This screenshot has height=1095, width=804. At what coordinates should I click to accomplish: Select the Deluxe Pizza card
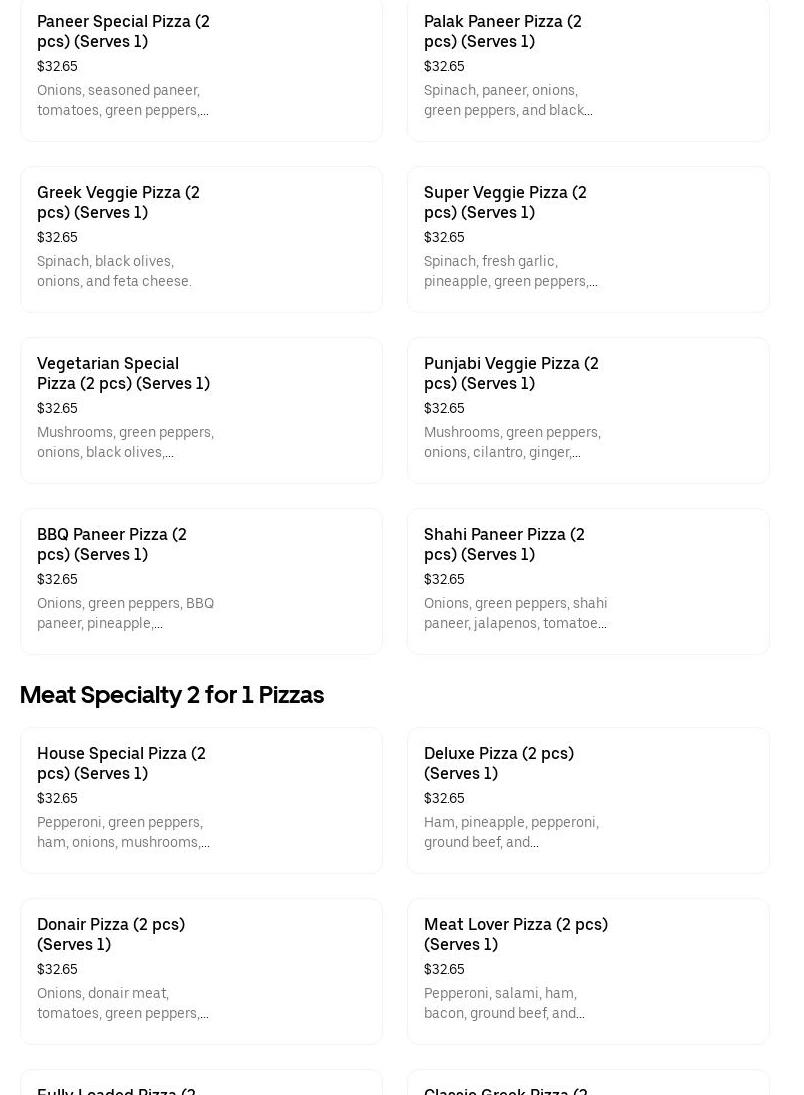[588, 800]
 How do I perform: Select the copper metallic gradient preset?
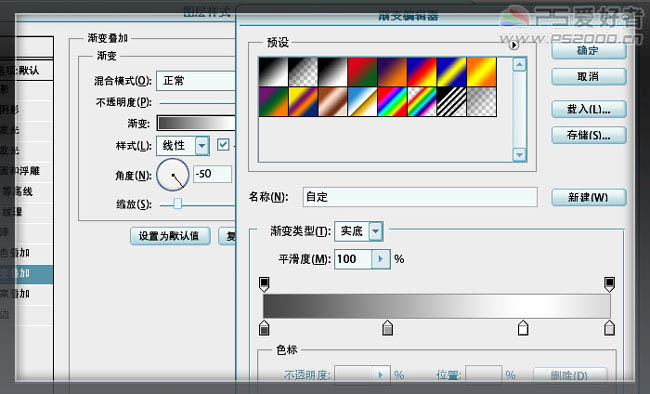tap(332, 101)
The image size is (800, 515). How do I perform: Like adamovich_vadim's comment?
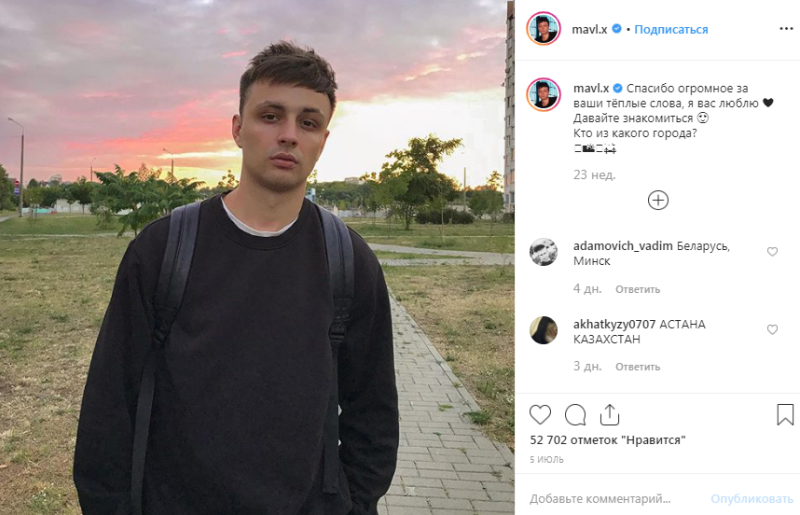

________________________

▸ EXERCISE INSTRUCTIONS
The task calls for every record to be transcribed exactly, with no images included.

▸ THE COMPLETED TASK
This screenshot has height=1095, width=804. At what coordinates should I click to accomplish: Select the Deluxe Pizza card
[588, 800]
 How do I perform: Select the copper metallic gradient preset?
tap(332, 101)
The image size is (800, 515). How do I perform: Like adamovich_vadim's comment?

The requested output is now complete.